Interpretive Summary: Consumers want strawberries all year long. Strawberry breeders are developing new kinds of repeat-fruiting strawberry plants that will produce fruit from spring through fall. An improved understanding of the inheritance of repeat-fruiting is needed to develop the new strawberries. Strawberry breeding parents and their seedlings were analyzed with DNA technology to see which had a gene for repeat-fruiting. The results showed that inheritance of repeat-fruiting is controlled by more than the one gene already known to strawberry breeders, and that breeding new repeat-fruiting strawberries will be more complicated than previously thought. This insight will be important to strawberry breeders and geneticists world-wide.

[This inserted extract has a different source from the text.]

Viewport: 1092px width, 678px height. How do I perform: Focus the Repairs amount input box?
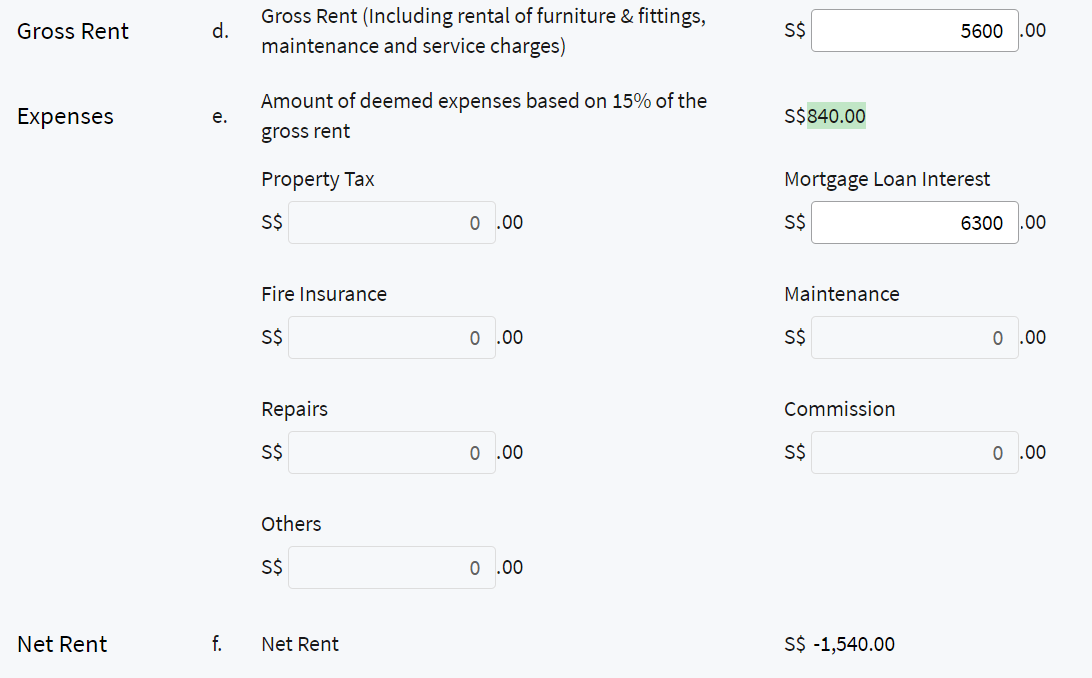tap(391, 453)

Technical Abstract: Consumers want fresh strawberries all year long. Extending the fruiting season for new strawberry cultivars is a common breeding goal. Understanding the inheritance of repeat fruiting is key to improving breeding efficiency. Several independent research groups using multiple genotypes and analytic approaches have all identified a single genomic region in strawberry associated with repeat fruiting. Markers mapped to this region were used to evaluate breeding parents and progeny from the USDA-ARS strawberry breeding program at Beltsville, Maryland. Markers mapped to repeat fruiting identified once-fruiting genotypes but not repeat-fruiting genotypes. Family segregation ratios could not reliably be predicted by the combined use of parental phenotypes and marker profiles. Around half breeding parents with repeat-fruiting marker profiles were once-fruiting, indicating at least one additional locus acting epistatically to suppress repeat fruiting. Expected segregation ratios were calculated for all phenotypic and marker-profile combinations possible from the mapped locus combined with a hypothetical dominant or recessive suppressor locus. Although many of the observed ratios could be explained by one model or the other, many could not, and when multiple families with a parent in common were compared, there was no predicted genotype for the common parent that would lead to all the observed segregation ratios. Therefore, the possibility that multiple suppressor loci, some dominant, some recessive, and perhaps some acting together to control the action of the single mapped locus must be considered.